§ **DATA SECTION**
◆ ◆ ◆

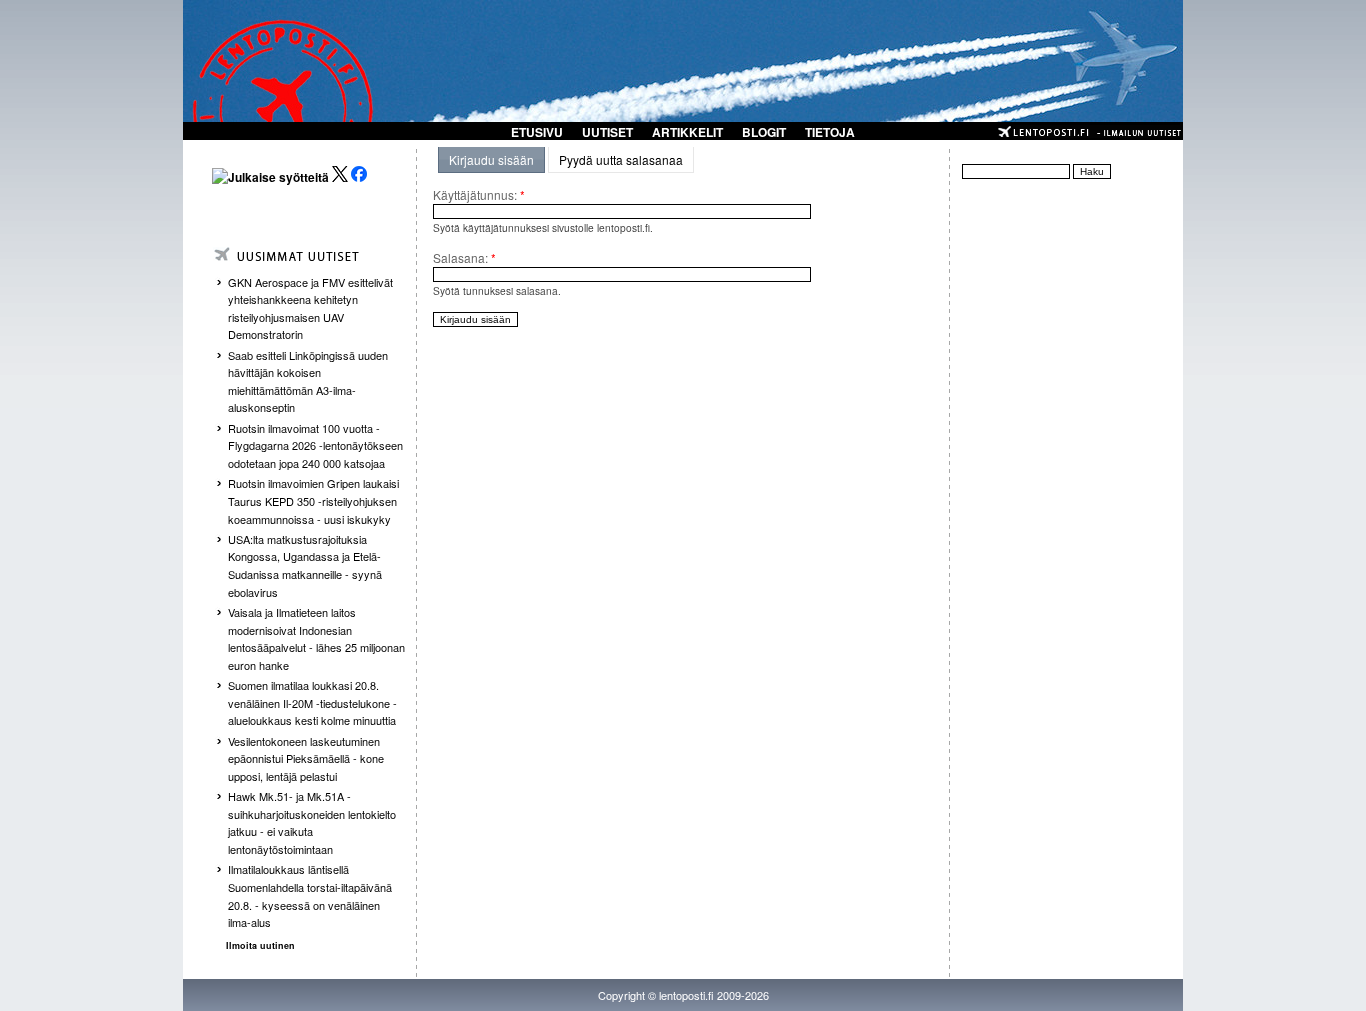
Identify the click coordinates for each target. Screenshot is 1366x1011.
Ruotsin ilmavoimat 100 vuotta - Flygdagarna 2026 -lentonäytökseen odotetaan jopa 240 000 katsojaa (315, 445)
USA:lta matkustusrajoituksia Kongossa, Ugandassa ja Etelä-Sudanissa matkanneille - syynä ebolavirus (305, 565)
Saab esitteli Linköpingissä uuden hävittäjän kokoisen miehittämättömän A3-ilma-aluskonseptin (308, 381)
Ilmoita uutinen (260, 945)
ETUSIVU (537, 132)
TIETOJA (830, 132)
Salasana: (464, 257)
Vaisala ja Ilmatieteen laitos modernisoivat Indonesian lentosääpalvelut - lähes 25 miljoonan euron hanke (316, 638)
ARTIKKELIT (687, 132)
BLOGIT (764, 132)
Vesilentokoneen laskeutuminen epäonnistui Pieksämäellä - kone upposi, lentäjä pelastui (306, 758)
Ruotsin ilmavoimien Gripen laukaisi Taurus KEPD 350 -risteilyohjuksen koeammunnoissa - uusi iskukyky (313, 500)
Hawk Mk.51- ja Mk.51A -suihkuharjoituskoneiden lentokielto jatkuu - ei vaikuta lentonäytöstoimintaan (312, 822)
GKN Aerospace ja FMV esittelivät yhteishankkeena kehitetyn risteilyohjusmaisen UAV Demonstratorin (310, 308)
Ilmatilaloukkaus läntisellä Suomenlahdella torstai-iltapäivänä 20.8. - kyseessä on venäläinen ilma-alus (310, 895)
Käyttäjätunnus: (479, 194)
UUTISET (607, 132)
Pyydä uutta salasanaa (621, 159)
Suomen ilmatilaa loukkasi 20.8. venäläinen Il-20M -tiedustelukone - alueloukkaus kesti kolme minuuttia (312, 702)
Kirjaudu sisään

◆ ◆ ◆

§ **WHAT YOU ARE ASKED TO DO**
Would you give the material back exactly, minus the pictures?

§ **OUTPUT FOR THIS TASK**
Identify the click coordinates for each target. Screenshot is 1366x1011.
Ruotsin ilmavoimat 100 vuotta - Flygdagarna 2026 -lentonäytökseen odotetaan jopa 240 000 katsojaa (315, 445)
USA:lta matkustusrajoituksia Kongossa, Ugandassa ja Etelä-Sudanissa matkanneille - syynä ebolavirus (305, 565)
Saab esitteli Linköpingissä uuden hävittäjän kokoisen miehittämättömän A3-ilma-aluskonseptin (308, 381)
Ilmoita uutinen (260, 945)
ETUSIVU (537, 132)
TIETOJA (830, 132)
Salasana: (464, 257)
Vaisala ja Ilmatieteen laitos modernisoivat Indonesian lentosääpalvelut - lähes 25 miljoonan euron hanke (316, 638)
ARTIKKELIT (687, 132)
BLOGIT (764, 132)
Vesilentokoneen laskeutuminen epäonnistui Pieksämäellä - kone upposi, lentäjä pelastui (306, 758)
Ruotsin ilmavoimien Gripen laukaisi Taurus KEPD 350 -risteilyohjuksen koeammunnoissa - uusi iskukyky (313, 500)
Hawk Mk.51- ja Mk.51A -suihkuharjoituskoneiden lentokielto jatkuu - ei vaikuta lentonäytöstoimintaan (312, 822)
GKN Aerospace ja FMV esittelivät yhteishankkeena kehitetyn risteilyohjusmaisen UAV Demonstratorin (310, 308)
Ilmatilaloukkaus läntisellä Suomenlahdella torstai-iltapäivänä 20.8. - kyseessä on venäläinen ilma-alus (310, 895)
Käyttäjätunnus: (479, 194)
UUTISET (607, 132)
Pyydä uutta salasanaa (621, 159)
Suomen ilmatilaa loukkasi 20.8. venäläinen Il-20M -tiedustelukone - alueloukkaus kesti kolme minuuttia (312, 702)
Kirjaudu sisään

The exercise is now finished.